*TEXT SHOWN*
— start —

The Falcon 9 first stage used on the launch of a Dragon cargo spacecraft to the International Space Station was intended to land at the company’s Landing Zone 1 at Cape Canaveral, several kilometers to the south of Space Launch Complex 40, where the rocket lifted off.
However, the booster suffered a problem with the grid fins on the first stage, used to control the vehicle during its descent. The stage, at one point spinning rapidly, ended up touching down on the surface of the ocean a few kilometers offshore. The booster toppled over but remained afloat, and SpaceX was sending out boats to tow the stage back to the harbor at neighboring Port Canaveral.
Elon Musk, the chief executive of SpaceX, said in a series of tweets that a hydraulic pump used for the grid fins malfunctioned, which prevented them from working properly and leading to the stage spinning up. “Some landing systems are not redundant, as landing is considered ground safety critical, but not mission critical,” he wrote.
Hans Koenigsmann, vice president of build and flight reliability, offered a similar explanation at a post-launch briefing at NASA’s Kennedy Space Center. The stage, he noted, continued to work even after tipping over into the water, going through a standard post-landing safing sequence and transmitting data.
“It looks like what happened is some malfunction with the grid fins,” he said. “The important part here is that we have a safety function on board that makes sure that the vehicle does not go on land until everything’s okay, and that worked perfectly.”

— end —

*STATED TASK*
List every proper name of a place or facility that appears in the booster landing report.

*DATASET ROWS*
— start —

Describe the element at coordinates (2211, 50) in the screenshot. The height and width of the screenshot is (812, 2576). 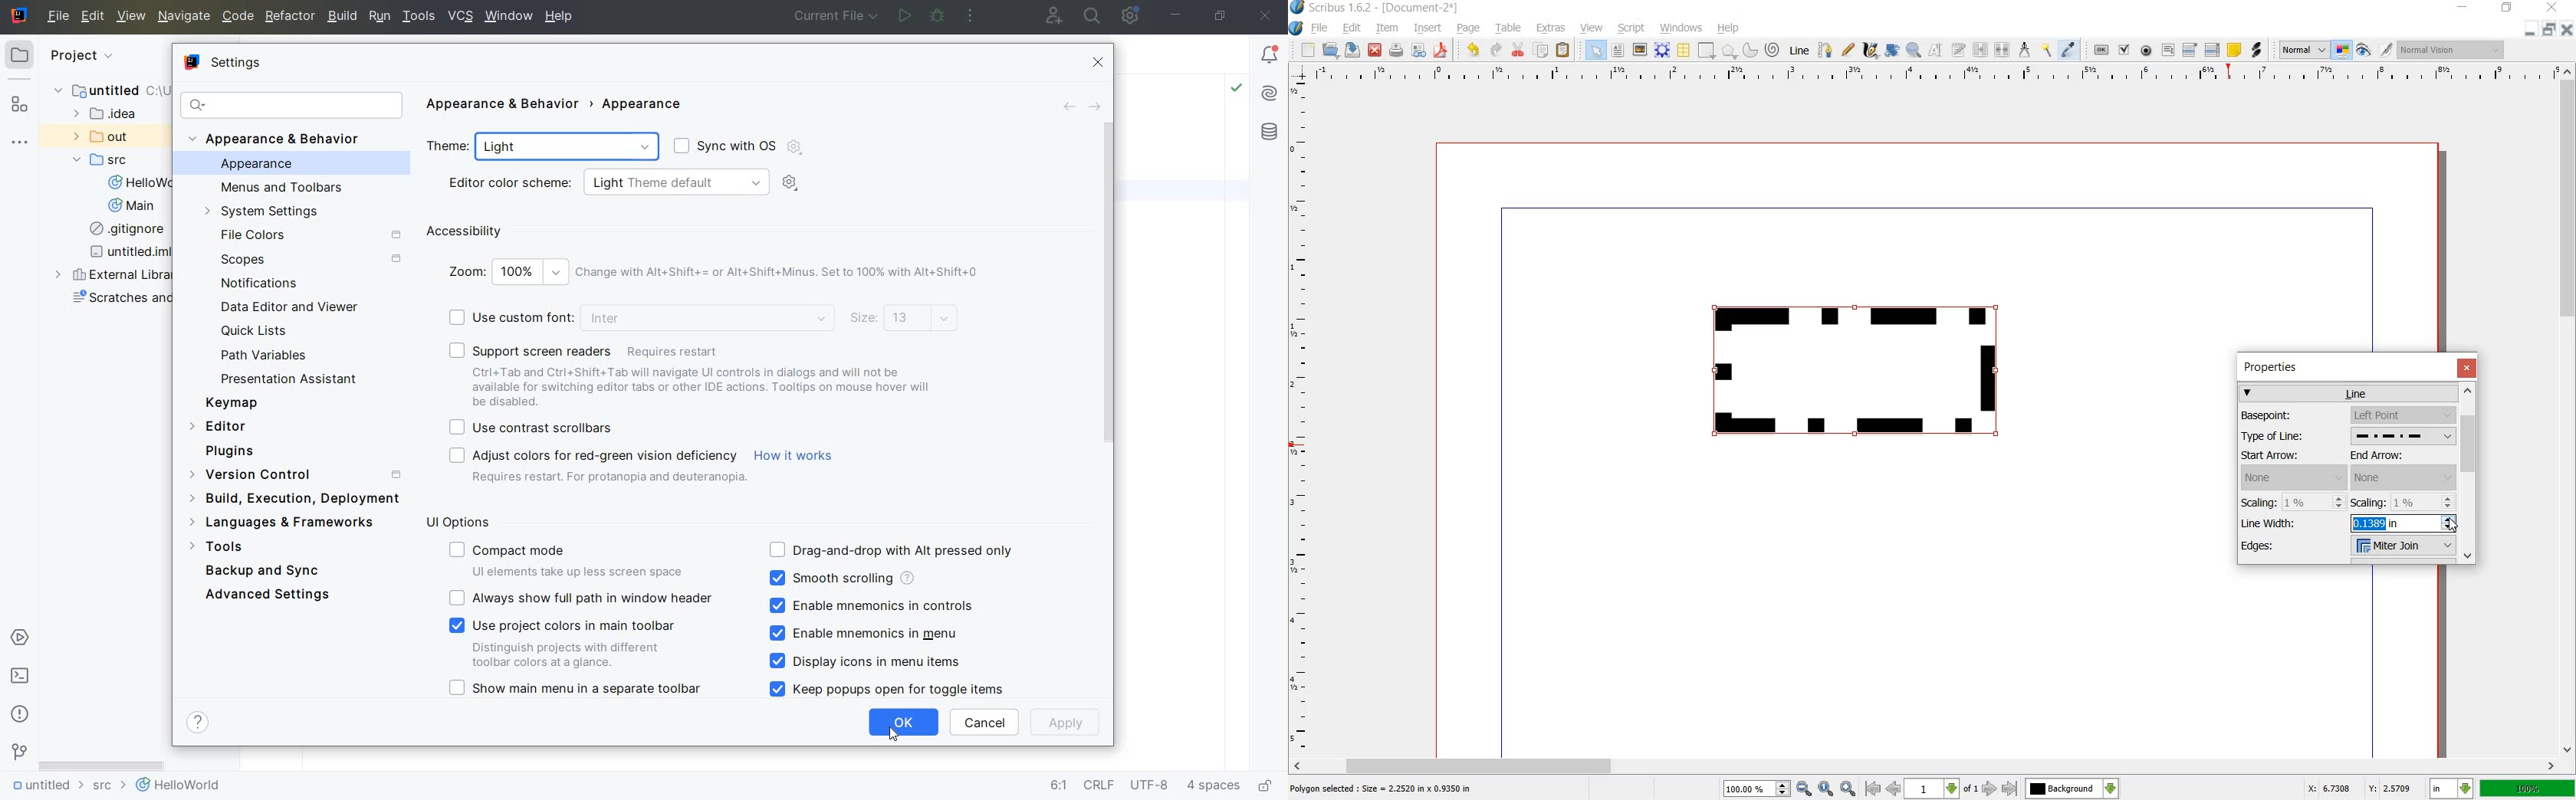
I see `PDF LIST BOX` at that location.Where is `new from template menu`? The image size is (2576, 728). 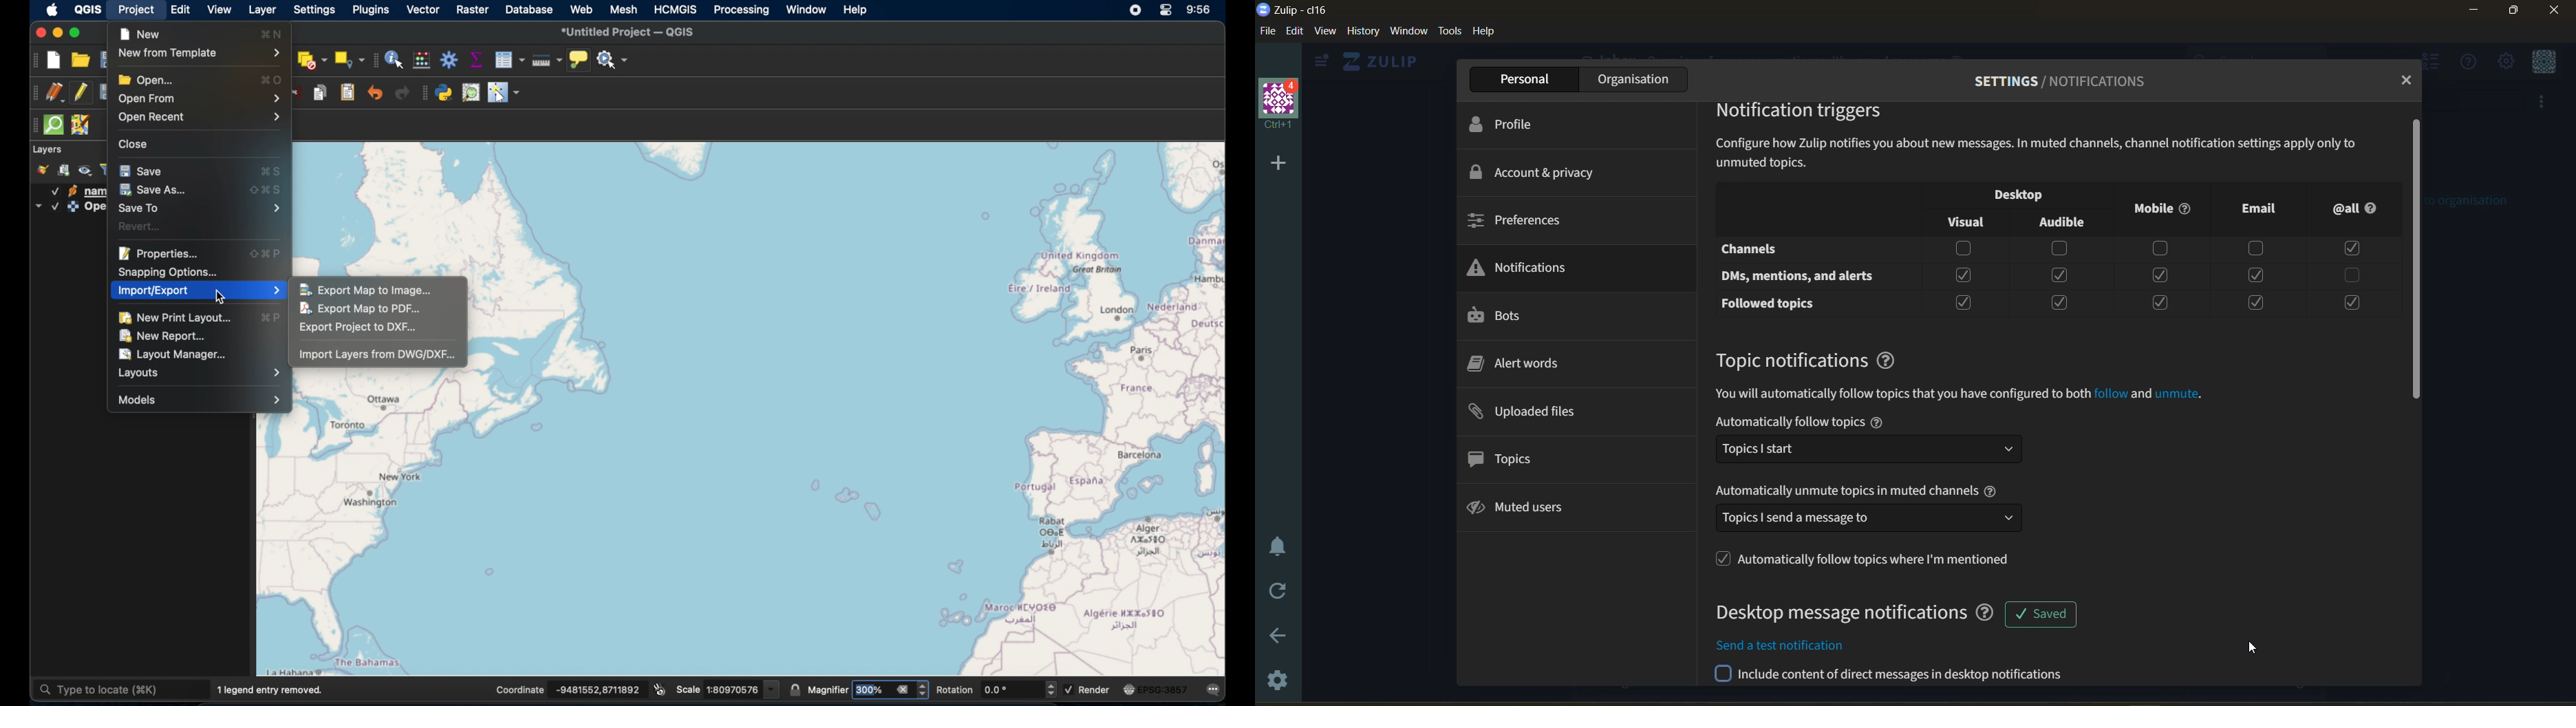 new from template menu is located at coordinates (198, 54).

— end —
— start —

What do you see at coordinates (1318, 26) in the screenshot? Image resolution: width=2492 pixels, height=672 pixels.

— end —

*THE OUTPUT*
- International Space Station
- Landing Zone 1
- Cape Canaveral
- Space Launch Complex 40
- Port Canaveral
- Kennedy Space Center